11 Febbraio 2020

Alcune indicazioni dell’Agenzia delle entrate in tema di welfare aziendale

di Roberto Lucarini

Con l’interpello n. 522/2019 l’Agenzia delle entrate torna ad affrontare il tema del welfare aziendale. Una questione molto rilevante, specie a partire dalle novità che la L. 208/2015 ha introdotto nell’ordinamento giuridico.

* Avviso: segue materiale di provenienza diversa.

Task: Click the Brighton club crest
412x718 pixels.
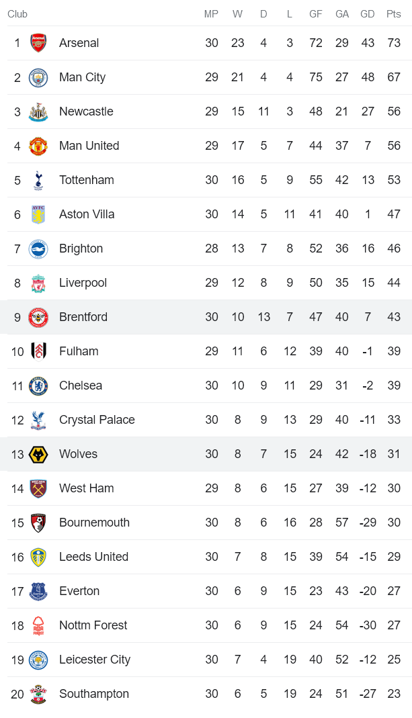Action: click(x=38, y=249)
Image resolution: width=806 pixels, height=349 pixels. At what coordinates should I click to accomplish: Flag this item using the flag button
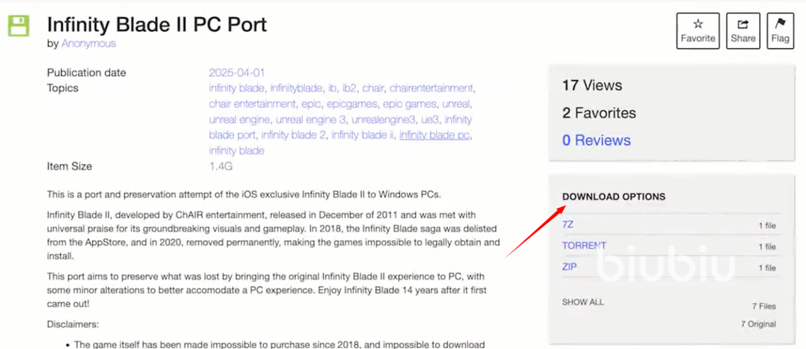click(780, 31)
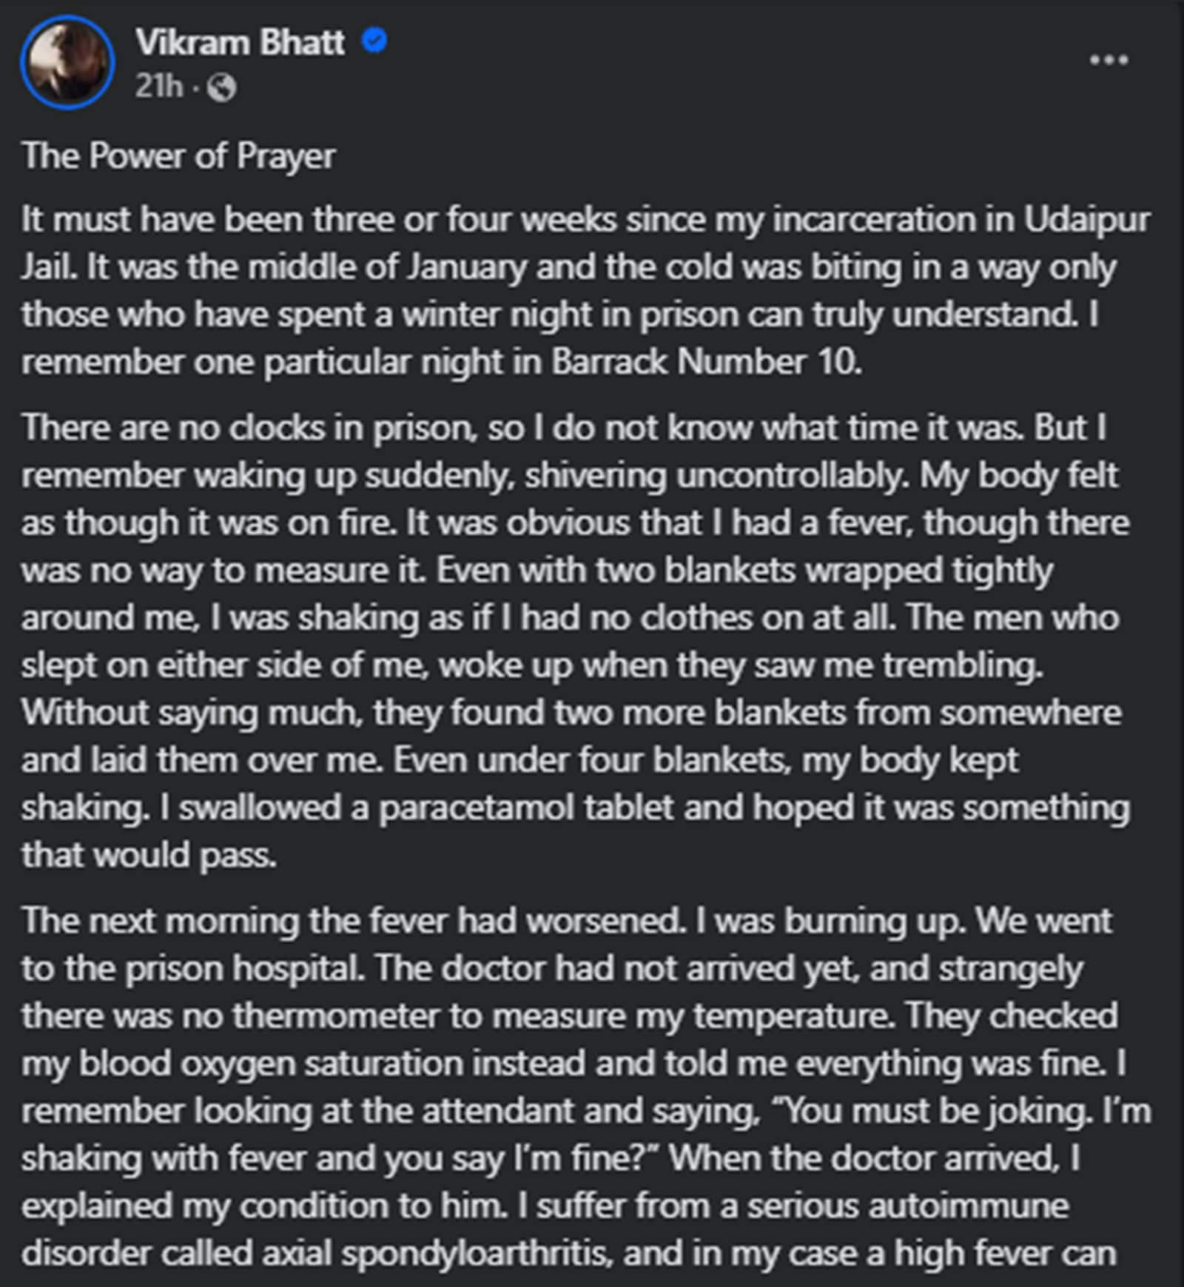Click the blue verified badge
The width and height of the screenshot is (1184, 1287).
coord(374,41)
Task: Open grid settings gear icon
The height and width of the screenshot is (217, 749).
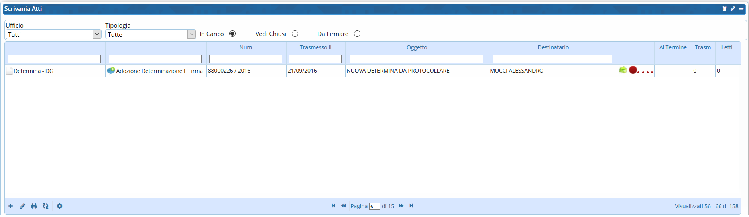Action: pos(59,206)
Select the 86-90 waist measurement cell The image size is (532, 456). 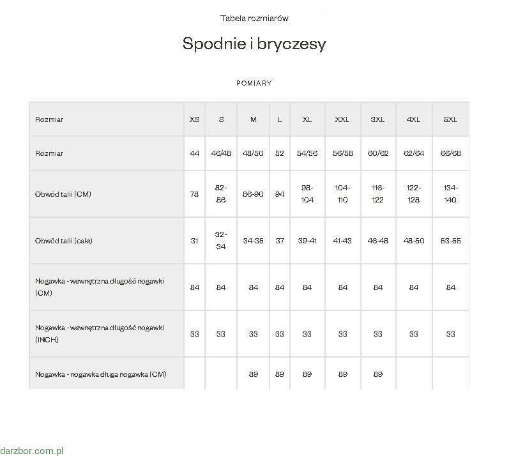254,194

I quesiti proposti dalla società istante sono i seguenti:

–  i beneficiari del piano di welfare sono costituiti da 2 distinte categorie: n. 3 lavoratori dipendenti; n. 3 amministratori, quali membri del CdA, dei quali uno soltanto retribuito per la carica ricoperta. Per tale aspetto viene chiesto se il regime di non imponibilità ex lege sia attuabile anche per i 2 amministratori che ricoprono gratuitamente la propria carica;

–  il primo benefit previsto dal piano riguarda trattamenti estetici da effettuarsi presso un centro appositamente convenzionato. Tali servizi saranno fatturati dal centro al datore di lavoro, il quale sosterrà direttamente la relativa spesa. Viene chiesto, su questo aspetto, se tali servizi siano inquadrabili tra quelli previsti ex articolo 51, comma 2, lettera f), Tuir, oltre al fatto che l’Iva assolta sul servizio risulti detraibile;

– il secondo benefit previsto riguarda, invece, corsi di formazione linguistica forniti da istituti specializzati ai familiari del dipendente. In questo caso sarà il lavoratore a sostenere la spesa e a dover documentare la stessa per riceverne, successivamente, il rimborso in busta paga. Anche in questo caso viene chiesto se tali servizi siano inquadrabili tra quelli previsti ex articolo 51, comma 2, lettera f-bis) Tuir.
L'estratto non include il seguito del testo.